It is no longer news that the Yoruba Nation separatist leader, Sunday Igboho is currently under detention in the Republic of Benin after he was arrested by the INTERPOL during the early hours of yesterday while trying to connect his flight to Germany.
Mixed reactions have continued to trail the arrest of the Yoruba activist as many are already insinuating that the same fate that befell Mazi Nnamdi Kanu, leader of the Indigenous Peoples of Biafra (IPOB) who was allegedly arrested and extradited from Kenya early last month, might happen to Igboho.
The fact of the matter is that Igboho case is different from that of Kanu in the sense that the world is already aware of his arrest and are watching closely every step the Beniniose authority would take in carrying out the extradition order from the Nigerian government.
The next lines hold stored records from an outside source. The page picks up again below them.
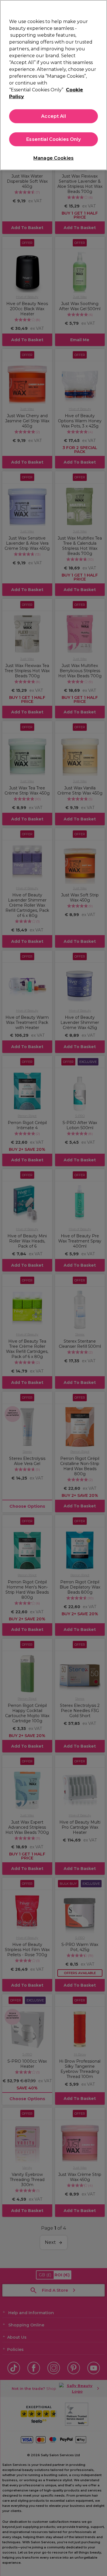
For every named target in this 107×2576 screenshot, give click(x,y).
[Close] (100, 8)
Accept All (53, 116)
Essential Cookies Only (53, 139)
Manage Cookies (53, 158)
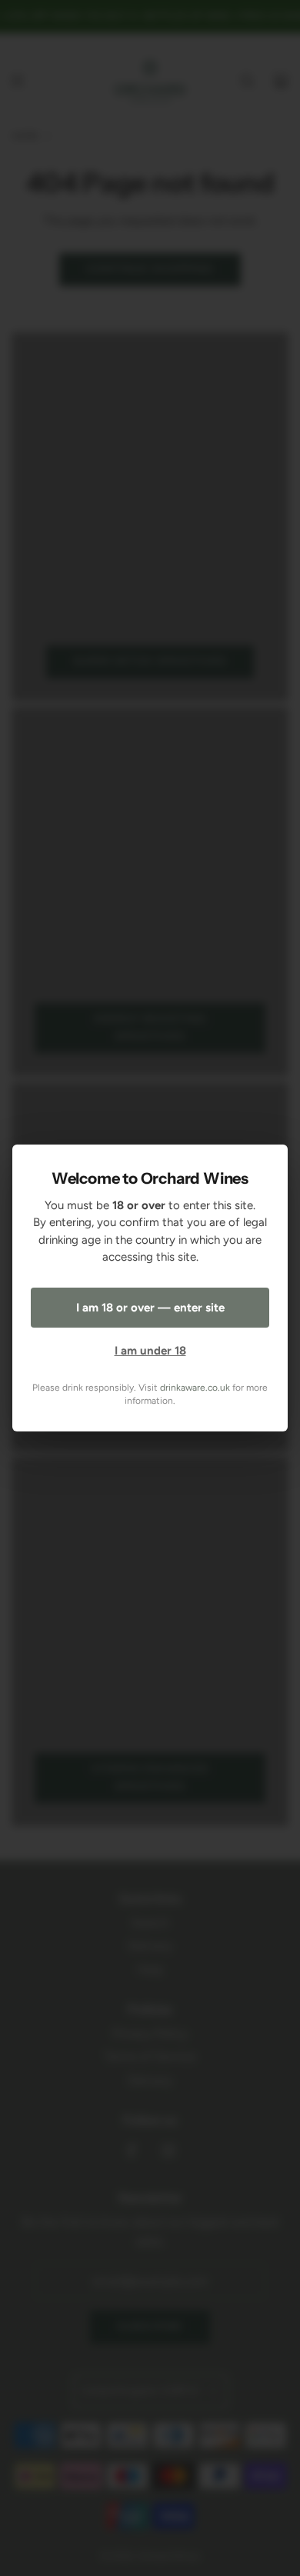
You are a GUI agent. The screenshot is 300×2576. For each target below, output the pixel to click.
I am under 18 (150, 1351)
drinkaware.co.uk (195, 1387)
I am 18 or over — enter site (150, 1308)
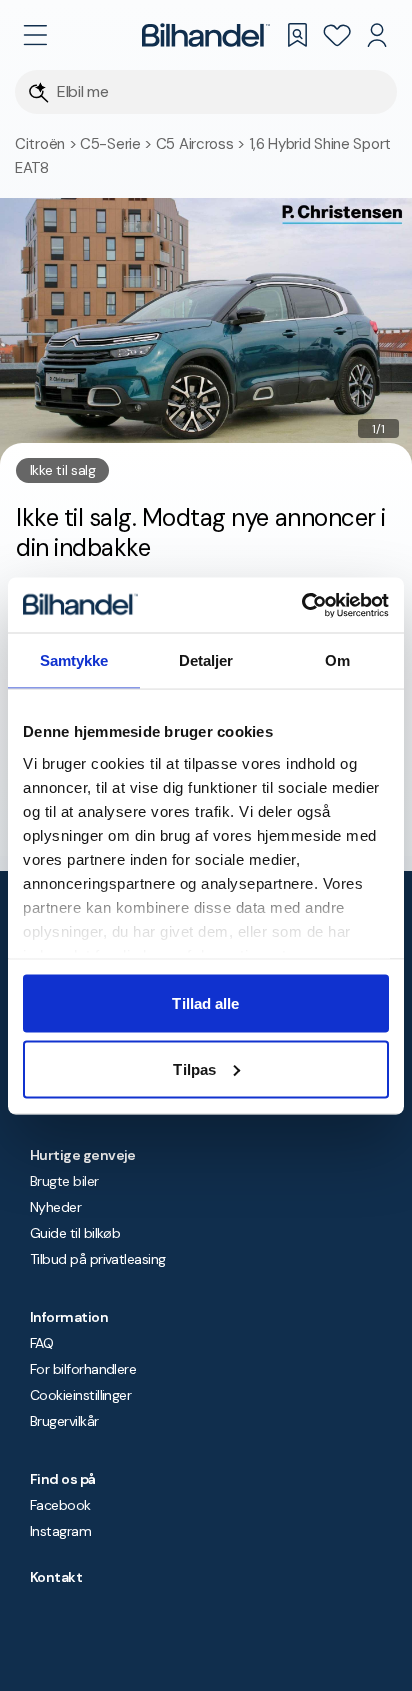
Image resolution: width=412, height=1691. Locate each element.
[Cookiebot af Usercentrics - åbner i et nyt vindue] (301, 605)
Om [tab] (337, 660)
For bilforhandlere (83, 1369)
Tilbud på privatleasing (98, 1259)
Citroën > (47, 144)
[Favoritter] (337, 35)
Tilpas (194, 1068)
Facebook (60, 1505)
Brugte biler (64, 1181)
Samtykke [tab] (74, 660)
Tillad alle (205, 1003)
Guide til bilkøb (75, 1233)
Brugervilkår (64, 1421)
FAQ (41, 1343)
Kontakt (56, 1577)
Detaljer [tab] (206, 660)
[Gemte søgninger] (297, 35)
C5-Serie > (118, 144)
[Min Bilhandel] (377, 35)
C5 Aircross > (202, 144)
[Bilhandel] (206, 35)
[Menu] (35, 35)
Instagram (60, 1531)
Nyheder (55, 1207)
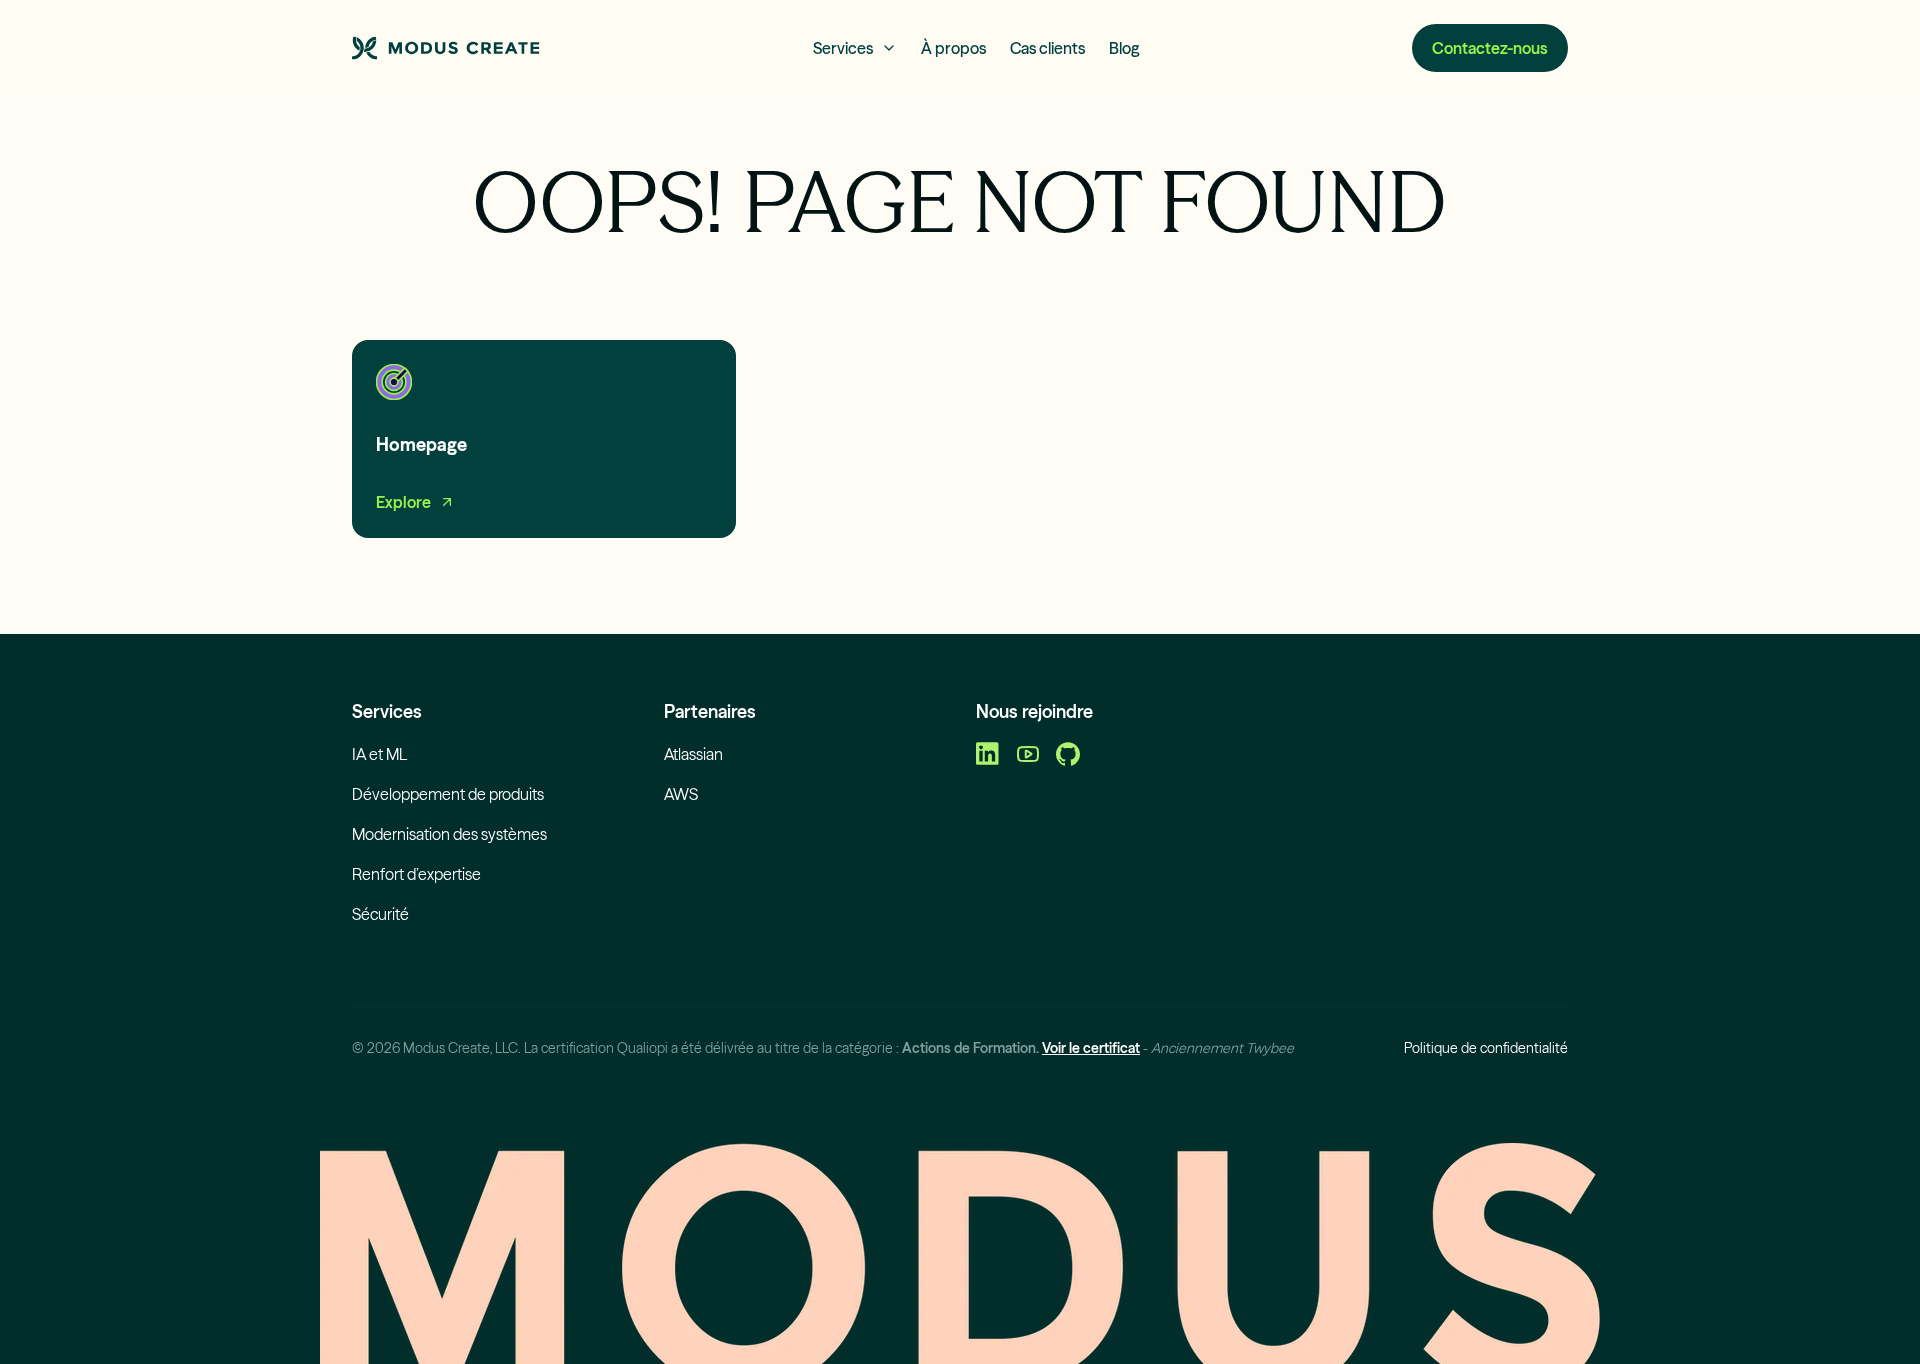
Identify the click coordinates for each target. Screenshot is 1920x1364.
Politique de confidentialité (1486, 1048)
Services (843, 48)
Talking about extradition, as it stands now which I believe is a big ray of hope for Igboho, there is an Extradition Treaty between Nigeria and couple of other West African countries of which Benin Republic is one of them. In one of the articles of the 1984 Extradition Treaty, for no reason would a political offender be extradited if there is no assurance that he would get justice.
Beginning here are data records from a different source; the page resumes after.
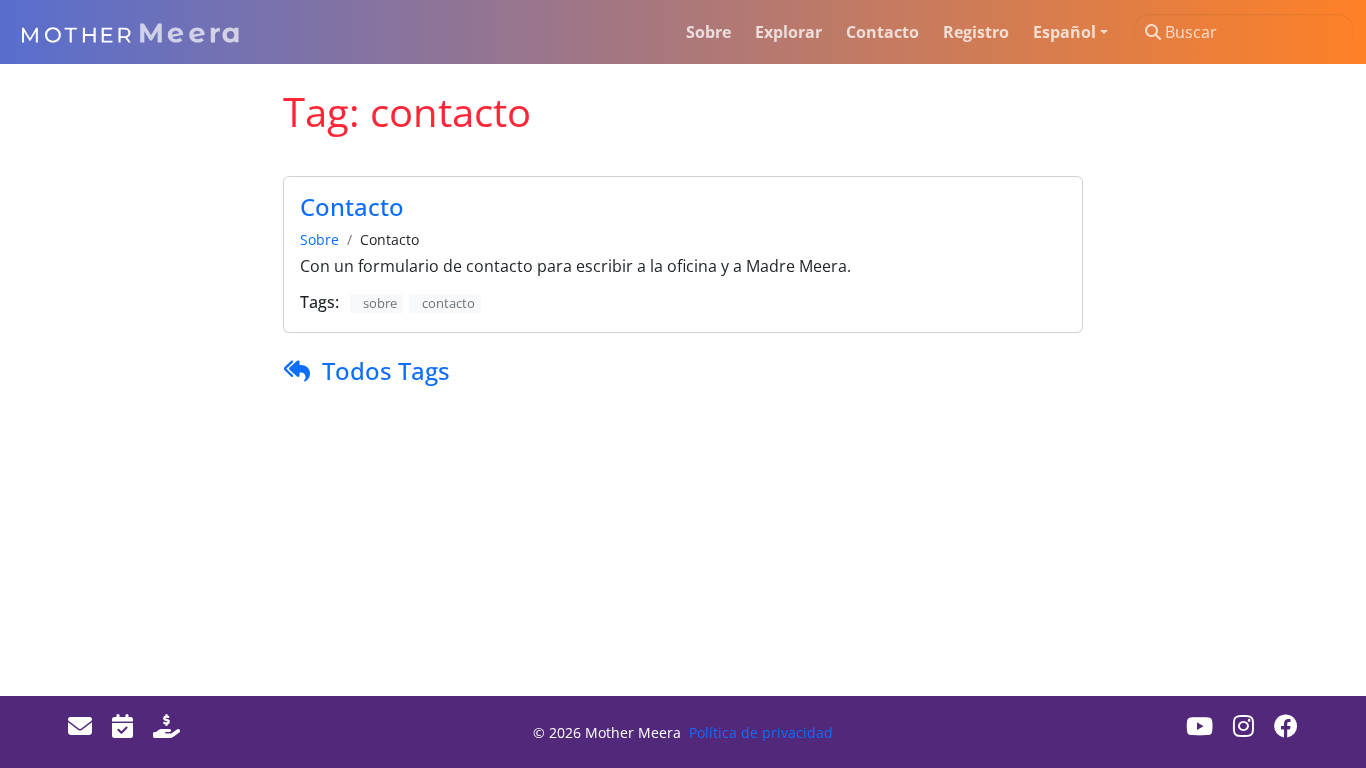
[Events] (122, 725)
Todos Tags (386, 370)
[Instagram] (1243, 725)
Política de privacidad (761, 732)
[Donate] (166, 725)
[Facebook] (1286, 725)
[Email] (80, 725)
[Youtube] (1199, 725)
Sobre (319, 239)
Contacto (352, 206)
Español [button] (1064, 32)
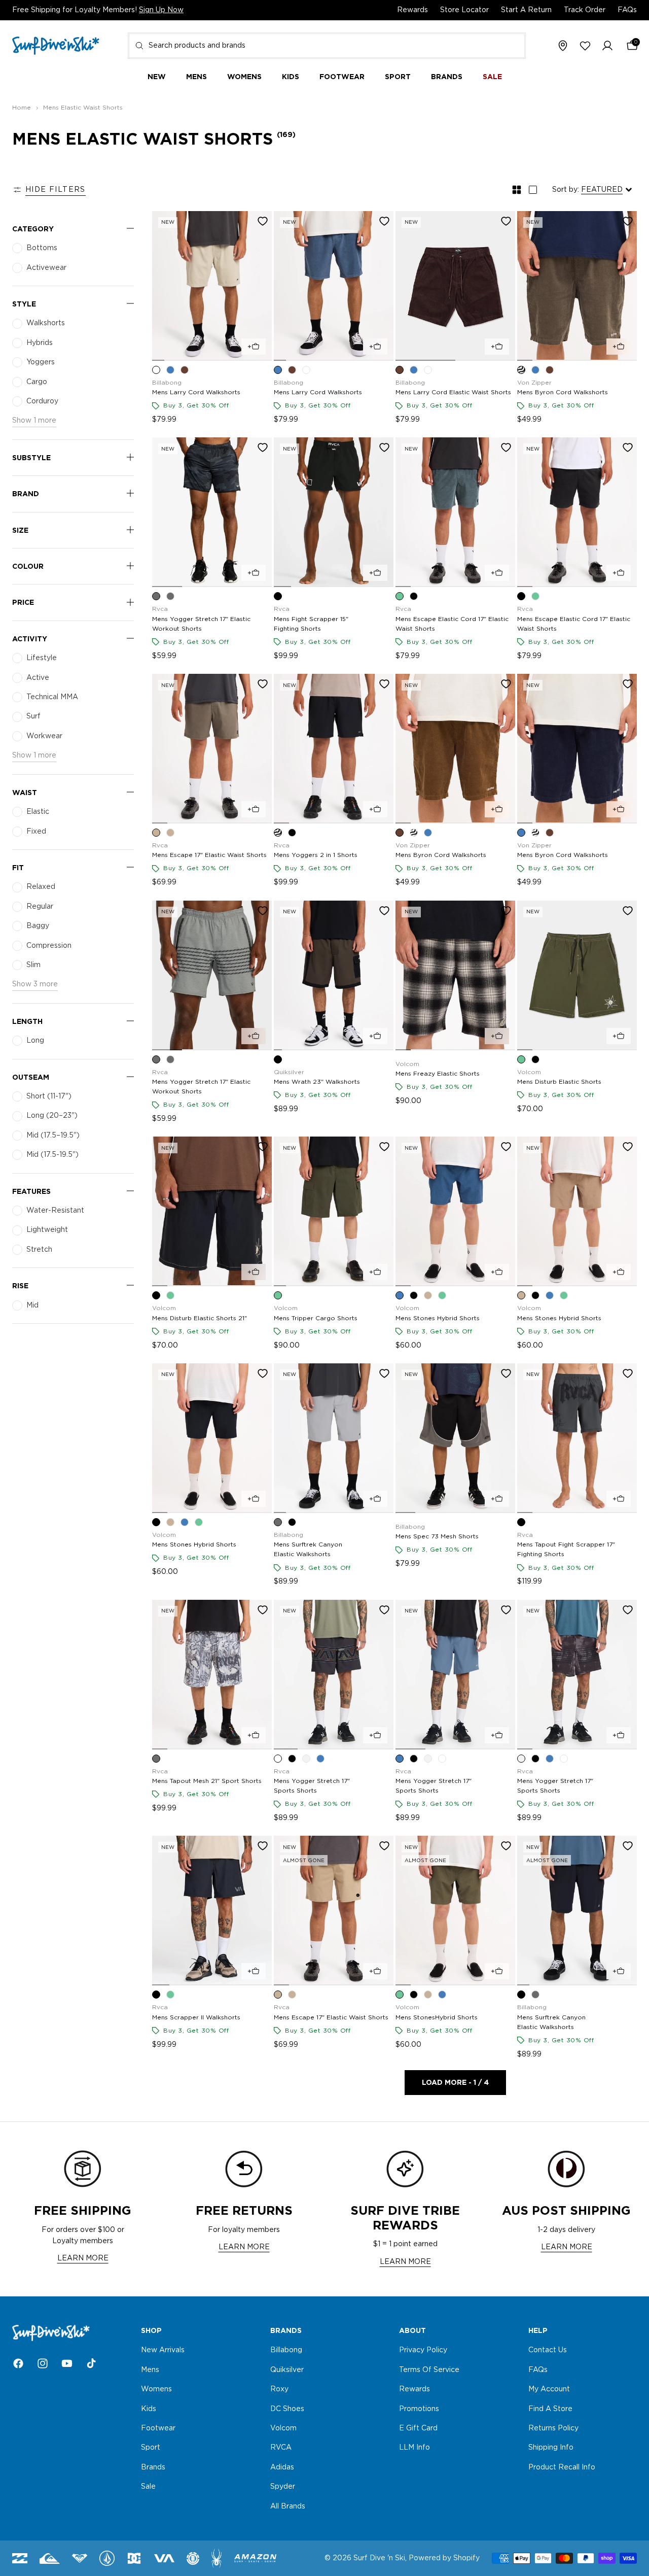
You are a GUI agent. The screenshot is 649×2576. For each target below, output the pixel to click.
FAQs (627, 10)
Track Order (584, 10)
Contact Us (547, 2350)
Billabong (286, 2350)
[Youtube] (67, 2363)
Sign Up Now (161, 10)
I think Lieutenant General Tukur Buratai (Retd.) Who is the Nigerian Ambassador to Benin Republic really has his work cut out for on this complicated issue of trying to seek Igboho extradition. Even if the Beniniose government decided to play along with its Nigerian counterpart, the implication it might have on their international relations with the Western world would be better imagined than seen.
However, despite the catch 22 situation that both countries found themselves on this Igboho matter, I think there are many ways to catch a rat without harming it.